The simple solution is to take more risk. Higher risk means a higher return. Traditionally, pension funds and other institutional investors invested only in safe, stable real estate assets such as office buildings in the center of large cities.

But now, they are forced to become more open minded and invest in riskier assets and riskier operating strategies. This includes investment in repurposing old buildings and allowing more flexible leases and additional services within existing office and apartment buildings.

The downside is the upside

But commercial real estate investors don't need to invest in new assets in order to increase their risk. They can also keep the buildings they already have and do nothing.

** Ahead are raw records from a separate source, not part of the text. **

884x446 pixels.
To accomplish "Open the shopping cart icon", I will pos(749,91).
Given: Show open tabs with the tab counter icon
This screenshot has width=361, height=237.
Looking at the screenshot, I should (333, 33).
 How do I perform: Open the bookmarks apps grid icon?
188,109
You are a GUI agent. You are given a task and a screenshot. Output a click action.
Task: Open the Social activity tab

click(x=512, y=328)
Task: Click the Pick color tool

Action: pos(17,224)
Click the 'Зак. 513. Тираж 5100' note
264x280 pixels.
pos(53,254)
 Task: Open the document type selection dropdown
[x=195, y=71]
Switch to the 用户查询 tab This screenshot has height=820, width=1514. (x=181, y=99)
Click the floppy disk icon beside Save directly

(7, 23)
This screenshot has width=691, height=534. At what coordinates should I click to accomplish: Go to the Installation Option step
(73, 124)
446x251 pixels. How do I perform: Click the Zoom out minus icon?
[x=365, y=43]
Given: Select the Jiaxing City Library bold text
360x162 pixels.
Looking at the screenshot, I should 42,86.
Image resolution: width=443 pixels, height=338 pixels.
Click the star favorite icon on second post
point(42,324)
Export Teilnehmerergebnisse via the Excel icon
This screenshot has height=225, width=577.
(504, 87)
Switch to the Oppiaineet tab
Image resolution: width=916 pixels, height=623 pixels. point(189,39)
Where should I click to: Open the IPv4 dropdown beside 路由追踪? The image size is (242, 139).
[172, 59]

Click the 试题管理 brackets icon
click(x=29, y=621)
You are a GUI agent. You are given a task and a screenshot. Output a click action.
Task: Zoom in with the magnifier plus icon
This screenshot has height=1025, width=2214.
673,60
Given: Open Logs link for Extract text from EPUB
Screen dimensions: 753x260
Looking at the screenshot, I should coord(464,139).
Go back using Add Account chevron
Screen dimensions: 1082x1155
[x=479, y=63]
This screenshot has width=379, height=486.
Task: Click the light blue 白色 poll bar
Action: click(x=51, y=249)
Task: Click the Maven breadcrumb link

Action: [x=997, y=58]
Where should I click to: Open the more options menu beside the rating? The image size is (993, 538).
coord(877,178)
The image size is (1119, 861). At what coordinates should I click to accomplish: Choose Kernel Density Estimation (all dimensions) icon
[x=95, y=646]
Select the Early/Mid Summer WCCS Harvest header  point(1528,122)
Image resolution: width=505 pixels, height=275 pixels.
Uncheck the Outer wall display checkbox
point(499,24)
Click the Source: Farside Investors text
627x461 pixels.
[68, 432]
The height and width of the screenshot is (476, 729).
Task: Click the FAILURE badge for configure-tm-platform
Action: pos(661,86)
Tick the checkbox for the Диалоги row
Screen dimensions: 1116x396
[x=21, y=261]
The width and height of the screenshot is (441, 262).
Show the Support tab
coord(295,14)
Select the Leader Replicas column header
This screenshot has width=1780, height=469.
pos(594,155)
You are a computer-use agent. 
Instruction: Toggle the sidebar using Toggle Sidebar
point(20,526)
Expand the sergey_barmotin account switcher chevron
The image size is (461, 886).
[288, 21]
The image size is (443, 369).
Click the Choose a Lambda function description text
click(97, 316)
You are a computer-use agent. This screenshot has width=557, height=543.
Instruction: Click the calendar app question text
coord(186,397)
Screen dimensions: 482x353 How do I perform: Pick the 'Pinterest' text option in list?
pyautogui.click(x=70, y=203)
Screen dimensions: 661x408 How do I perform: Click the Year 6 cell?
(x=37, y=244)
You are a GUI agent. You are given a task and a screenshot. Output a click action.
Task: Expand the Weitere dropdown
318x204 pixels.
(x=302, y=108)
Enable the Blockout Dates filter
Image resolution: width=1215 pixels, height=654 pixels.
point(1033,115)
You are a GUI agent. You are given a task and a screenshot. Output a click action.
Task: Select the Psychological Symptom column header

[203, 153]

A recent report from Goldman Sachs estimates that "aggregate occupier demand for office could be ~20% lower" in the coming years (looks like my talk at Goldman made an impact!).

In other words, many trophy office buildings are becoming much riskier. Of course, those who will own them and do nothing will end up losing a lot of money. But those who will invest in new services and embrace the risk of shorter leases can make a lot of money.

Put differently, large investors are already taking on much more risk than before by simply doing nothing. In order to give themselves a chance to earn a higher return, they will have to take on more risk and do something.